## Imports

In [None]:
import numpy as np
import pandas as pd
import matplotlib.pyplot as plt
import seaborn as sns

## Data Loading and Exploration

#### Loading the data

In [None]:
path = '/kaggle/input/sunbase-data-ml-intern-assignment/customer_churn_large_dataset.csv'
data = pd.read_csv(path)
data.head()

#### Summary statistics

In [None]:
# Simple output of the train dataset to view some of the min/max/varition of the dataset features.

data.describe()

#### Data-types of columns

In [None]:
# information regarding datatypes of columns in dataset

data.info()

#### CHECKING FOR NULL VALUES: Since there are no missing values, therefore we do not need imputations using mean, mode etc.

In [None]:
# Checking for null values in dataset

sns.heatmap(data.isnull(),yticklabels=False,cbar=False, cmap='YlGnBu')
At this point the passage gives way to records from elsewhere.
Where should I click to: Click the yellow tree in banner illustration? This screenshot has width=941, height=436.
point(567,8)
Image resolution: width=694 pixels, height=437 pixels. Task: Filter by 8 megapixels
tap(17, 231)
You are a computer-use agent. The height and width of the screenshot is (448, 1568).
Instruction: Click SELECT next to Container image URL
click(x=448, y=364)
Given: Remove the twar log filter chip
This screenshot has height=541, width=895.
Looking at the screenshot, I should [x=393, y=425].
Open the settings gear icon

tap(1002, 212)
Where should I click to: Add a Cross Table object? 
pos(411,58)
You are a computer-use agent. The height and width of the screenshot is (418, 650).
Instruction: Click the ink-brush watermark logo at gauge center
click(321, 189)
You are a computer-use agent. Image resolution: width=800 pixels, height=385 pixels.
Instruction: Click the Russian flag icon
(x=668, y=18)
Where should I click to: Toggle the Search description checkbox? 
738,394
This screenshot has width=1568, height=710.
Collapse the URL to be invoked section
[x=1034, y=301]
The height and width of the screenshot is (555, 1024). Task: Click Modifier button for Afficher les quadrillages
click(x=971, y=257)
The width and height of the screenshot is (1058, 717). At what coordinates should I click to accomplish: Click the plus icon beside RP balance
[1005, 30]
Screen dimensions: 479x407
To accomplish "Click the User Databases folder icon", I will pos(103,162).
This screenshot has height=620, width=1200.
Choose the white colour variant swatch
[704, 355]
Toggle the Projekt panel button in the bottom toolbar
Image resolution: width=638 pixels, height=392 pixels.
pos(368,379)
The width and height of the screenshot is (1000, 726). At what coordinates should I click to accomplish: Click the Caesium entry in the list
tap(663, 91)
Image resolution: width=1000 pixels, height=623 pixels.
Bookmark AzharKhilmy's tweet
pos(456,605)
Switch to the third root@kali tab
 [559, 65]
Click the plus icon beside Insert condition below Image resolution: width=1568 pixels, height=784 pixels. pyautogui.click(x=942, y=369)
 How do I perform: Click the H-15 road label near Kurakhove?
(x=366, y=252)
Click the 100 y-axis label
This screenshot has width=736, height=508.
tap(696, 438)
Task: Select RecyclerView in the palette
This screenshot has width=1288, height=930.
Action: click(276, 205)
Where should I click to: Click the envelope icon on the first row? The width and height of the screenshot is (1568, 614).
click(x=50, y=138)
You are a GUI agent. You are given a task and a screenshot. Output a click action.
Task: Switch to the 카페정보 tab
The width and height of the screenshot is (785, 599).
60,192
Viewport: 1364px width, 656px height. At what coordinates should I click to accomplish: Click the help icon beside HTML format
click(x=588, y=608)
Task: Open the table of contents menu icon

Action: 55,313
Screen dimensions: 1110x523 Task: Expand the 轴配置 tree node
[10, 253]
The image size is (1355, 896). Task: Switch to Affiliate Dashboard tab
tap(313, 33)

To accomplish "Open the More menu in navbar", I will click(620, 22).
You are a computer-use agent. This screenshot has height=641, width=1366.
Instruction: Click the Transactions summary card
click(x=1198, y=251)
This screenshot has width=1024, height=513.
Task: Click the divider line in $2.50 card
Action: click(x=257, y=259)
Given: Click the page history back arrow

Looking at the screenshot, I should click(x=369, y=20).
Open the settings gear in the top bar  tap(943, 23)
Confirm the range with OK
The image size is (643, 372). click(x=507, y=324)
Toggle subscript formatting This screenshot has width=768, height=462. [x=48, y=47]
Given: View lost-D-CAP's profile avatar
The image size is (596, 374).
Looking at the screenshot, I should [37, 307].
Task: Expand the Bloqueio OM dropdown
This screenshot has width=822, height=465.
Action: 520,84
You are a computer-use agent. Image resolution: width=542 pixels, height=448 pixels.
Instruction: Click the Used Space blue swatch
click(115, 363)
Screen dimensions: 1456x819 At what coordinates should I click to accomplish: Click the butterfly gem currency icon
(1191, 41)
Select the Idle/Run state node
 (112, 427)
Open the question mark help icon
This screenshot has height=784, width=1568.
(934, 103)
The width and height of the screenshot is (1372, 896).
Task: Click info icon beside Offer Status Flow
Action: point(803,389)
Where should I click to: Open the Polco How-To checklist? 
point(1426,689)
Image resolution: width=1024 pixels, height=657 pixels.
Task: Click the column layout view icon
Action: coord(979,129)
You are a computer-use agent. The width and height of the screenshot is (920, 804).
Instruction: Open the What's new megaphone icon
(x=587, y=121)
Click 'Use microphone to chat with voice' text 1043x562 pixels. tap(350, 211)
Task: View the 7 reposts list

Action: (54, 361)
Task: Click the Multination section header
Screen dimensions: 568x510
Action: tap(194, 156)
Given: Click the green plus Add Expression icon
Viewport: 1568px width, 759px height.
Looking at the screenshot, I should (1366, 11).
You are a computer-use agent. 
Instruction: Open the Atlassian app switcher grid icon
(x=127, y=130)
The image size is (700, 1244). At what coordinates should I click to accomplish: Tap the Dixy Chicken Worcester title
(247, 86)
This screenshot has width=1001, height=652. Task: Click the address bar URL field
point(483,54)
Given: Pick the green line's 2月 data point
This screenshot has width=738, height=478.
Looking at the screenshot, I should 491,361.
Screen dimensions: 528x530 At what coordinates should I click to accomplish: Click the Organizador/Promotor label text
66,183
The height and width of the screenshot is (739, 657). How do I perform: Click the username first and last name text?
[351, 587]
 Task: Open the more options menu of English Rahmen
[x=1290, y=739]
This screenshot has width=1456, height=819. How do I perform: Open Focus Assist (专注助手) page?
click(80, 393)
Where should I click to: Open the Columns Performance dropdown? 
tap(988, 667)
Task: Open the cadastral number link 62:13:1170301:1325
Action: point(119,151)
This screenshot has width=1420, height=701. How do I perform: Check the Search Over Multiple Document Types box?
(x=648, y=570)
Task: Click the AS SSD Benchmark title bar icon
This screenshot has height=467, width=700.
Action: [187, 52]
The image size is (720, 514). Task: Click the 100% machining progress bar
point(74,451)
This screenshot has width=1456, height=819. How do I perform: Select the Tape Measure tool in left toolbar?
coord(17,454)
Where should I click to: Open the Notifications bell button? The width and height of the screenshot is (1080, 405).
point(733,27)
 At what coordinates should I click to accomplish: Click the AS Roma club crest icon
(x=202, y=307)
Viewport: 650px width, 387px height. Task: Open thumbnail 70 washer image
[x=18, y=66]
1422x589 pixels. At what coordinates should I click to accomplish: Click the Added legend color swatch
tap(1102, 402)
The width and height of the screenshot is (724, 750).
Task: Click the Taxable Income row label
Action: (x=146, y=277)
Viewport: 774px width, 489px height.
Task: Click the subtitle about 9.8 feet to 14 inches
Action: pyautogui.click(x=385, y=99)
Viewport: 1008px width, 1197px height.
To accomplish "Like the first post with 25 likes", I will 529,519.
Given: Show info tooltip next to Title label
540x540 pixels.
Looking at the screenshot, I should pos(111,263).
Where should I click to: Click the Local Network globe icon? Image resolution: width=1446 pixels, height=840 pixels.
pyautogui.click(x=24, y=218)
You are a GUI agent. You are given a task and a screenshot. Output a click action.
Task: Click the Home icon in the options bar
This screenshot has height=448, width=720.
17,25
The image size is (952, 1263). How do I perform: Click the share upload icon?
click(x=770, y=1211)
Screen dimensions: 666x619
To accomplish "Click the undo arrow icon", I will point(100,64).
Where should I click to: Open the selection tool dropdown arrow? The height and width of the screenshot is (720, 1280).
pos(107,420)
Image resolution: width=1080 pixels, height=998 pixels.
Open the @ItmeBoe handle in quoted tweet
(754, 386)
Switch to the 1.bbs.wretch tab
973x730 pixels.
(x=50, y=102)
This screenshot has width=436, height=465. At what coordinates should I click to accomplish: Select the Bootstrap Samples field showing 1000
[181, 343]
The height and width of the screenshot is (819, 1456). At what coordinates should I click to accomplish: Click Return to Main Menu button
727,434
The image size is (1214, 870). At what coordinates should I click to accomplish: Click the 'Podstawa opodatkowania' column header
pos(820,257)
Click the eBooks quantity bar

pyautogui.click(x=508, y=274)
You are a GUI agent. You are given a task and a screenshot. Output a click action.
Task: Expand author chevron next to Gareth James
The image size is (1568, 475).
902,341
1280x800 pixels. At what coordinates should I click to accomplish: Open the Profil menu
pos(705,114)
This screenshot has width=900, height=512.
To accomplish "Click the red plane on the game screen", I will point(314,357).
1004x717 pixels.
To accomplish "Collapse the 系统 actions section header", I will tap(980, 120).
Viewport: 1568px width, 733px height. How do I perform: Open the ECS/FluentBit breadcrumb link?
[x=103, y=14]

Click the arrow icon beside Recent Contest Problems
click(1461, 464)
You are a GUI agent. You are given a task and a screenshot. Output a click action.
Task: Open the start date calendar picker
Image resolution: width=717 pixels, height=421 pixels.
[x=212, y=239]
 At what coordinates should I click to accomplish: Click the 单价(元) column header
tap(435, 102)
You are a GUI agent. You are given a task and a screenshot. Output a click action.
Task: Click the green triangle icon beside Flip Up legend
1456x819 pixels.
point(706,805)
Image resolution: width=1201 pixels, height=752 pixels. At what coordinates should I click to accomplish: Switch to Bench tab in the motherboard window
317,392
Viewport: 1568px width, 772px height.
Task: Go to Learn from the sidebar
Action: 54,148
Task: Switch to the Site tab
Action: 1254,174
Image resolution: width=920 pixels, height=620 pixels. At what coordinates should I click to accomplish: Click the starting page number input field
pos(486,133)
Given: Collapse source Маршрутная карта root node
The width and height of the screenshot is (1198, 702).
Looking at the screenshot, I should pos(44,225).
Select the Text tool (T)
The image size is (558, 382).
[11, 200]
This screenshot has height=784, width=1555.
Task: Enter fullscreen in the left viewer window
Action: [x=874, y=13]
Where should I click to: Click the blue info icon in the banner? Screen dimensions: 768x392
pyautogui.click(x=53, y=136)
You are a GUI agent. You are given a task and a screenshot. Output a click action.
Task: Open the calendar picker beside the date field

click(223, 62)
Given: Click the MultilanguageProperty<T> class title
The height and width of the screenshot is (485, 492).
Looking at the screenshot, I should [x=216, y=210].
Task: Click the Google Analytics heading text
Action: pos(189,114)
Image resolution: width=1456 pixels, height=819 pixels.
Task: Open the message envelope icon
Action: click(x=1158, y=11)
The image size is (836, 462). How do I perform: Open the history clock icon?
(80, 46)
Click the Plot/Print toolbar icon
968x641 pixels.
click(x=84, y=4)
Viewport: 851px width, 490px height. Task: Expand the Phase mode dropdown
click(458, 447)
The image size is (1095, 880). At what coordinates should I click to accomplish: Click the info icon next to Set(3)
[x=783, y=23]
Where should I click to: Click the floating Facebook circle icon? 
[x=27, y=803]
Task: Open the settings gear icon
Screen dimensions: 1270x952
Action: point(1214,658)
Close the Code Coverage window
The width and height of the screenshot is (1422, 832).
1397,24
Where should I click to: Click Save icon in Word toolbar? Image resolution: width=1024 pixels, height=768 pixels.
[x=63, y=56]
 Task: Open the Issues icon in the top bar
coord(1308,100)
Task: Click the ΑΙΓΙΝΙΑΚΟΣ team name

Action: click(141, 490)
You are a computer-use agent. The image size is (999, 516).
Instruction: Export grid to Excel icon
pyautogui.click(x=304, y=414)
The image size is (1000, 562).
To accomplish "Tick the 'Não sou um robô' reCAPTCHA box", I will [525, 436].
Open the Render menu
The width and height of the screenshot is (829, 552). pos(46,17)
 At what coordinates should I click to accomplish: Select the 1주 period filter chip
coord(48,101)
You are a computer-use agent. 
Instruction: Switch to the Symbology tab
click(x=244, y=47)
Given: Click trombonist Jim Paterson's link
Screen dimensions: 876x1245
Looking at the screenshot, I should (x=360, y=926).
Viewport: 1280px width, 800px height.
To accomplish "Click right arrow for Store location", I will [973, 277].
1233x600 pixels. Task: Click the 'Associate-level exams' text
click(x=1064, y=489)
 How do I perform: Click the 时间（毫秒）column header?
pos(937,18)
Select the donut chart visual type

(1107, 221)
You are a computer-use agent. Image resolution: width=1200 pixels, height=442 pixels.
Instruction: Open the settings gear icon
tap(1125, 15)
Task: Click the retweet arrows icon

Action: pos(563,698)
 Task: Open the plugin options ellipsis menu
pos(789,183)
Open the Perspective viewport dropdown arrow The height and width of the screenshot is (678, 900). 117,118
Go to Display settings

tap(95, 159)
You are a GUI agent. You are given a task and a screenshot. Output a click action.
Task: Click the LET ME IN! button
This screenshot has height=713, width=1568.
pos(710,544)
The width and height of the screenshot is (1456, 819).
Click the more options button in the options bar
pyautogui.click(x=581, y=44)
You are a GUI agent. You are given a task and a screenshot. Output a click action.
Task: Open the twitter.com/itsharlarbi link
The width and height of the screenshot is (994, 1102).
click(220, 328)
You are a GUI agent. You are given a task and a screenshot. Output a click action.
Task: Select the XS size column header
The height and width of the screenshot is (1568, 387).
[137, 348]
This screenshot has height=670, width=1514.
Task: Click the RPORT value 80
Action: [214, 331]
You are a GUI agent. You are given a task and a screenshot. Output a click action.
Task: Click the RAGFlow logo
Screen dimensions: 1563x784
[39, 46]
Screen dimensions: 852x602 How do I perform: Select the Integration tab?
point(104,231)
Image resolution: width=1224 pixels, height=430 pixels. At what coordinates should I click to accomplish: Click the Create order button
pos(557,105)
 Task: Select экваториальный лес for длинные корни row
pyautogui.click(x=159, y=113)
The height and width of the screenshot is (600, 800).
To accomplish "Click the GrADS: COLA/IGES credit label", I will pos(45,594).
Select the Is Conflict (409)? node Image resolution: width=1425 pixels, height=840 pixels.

print(data.isnull().sum())

#### Dataset shape

In [None]:
data.shape

#### Dataset HISTOGRAM PLOTS: From the histogram plots, it seems that there are no outliers, so this question can also be ignored.

In [None]:
data.hist(figsize=(8,8))
plt.show()

#### No of unique values in each column

In [None]:
print(len(pd.unique(data['Location'])))

In [None]:
locations = []
for loc in data['Location']:
    if loc not in locations:
        locations.append(loc)
print(locations)

In [None]:
# no. of unique values in each column

data.nunique()

## Data Preparation

#### CustomerID and Name do not influence the customer churn, so they can be dropped from our dataset

In [None]:
## Dropping unnecessary columns


data = data.drop(columns=['CustomerID', 'Name'])

In [None]:
data.info()

In [None]:
data.head()

#### Percentage of people churned by location

In [None]:
## Location = Los Angeles

churned_LA = data.Churn[(data.Location == 'Los Angeles') & (data.Churn == 1)].count()
count_LA = data.Churn[data.Location == 'Los Angeles'].count()
print("Percent of People Who Churned from Los Angeles --->", churned_LA*100/count_LA,'%')




## Location = New York

churned_NY = data.Churn[(data.Location == 'New York') & (data.Churn == 1)].count()
count_NY = data.Churn[data.Location == 'New York'].count()
print("Percent of People Who Churned from New York --->", churned_NY*100/count_NY,'%')





## Location = Miami

churned_Mi = data.Churn[(data.Location == 'Miami') & (data.Churn == 1)].count()
count_Mi = data.Churn[data.Location == 'Miami'].count()
print("Percent of People Who Churned from Miami --->", churned_Mi*100/count_Mi,'%')





## Location = Chicago

churned_Chi = data.Churn[(data.Location == 'Chicago') & (data.Churn == 1)].count()
count_Chi = data.Churn[data.Location == 'Chicago'].count()
print("Percent of People Who Churned from Chicago --->", churned_Chi*100/count_Chi,'%')







## Location = Houston

churned_H = data.Churn[(data.Location == 'Houston') & (data.Churn == 1)].count()
count_H = data.Churn[data.Location == 'Houston'].count()
print("Percent of People Who Churned from Houston --->", churned_H*100/count_H,'%')

#### Percentage of people churned by gender

In [None]:
## Gender = Male

churned_m = data.Churn[(data.Gender == 'Male') & (data.Churn == 1)].count()
count_m = data.Churn[data.Gender == 'Male'].count()
print("Percent of Males Who Churned --->", churned_m*100/count_m,'%')







## Gender = Female

churned_f = data.Churn[(data.Gender == 'Female') & (data.Churn == 1)].count()
count_f = data.Churn[data.Gender == 'Female'].count()
print("Percent of Females Who Churned --->", churned_f*100/count_f,'%')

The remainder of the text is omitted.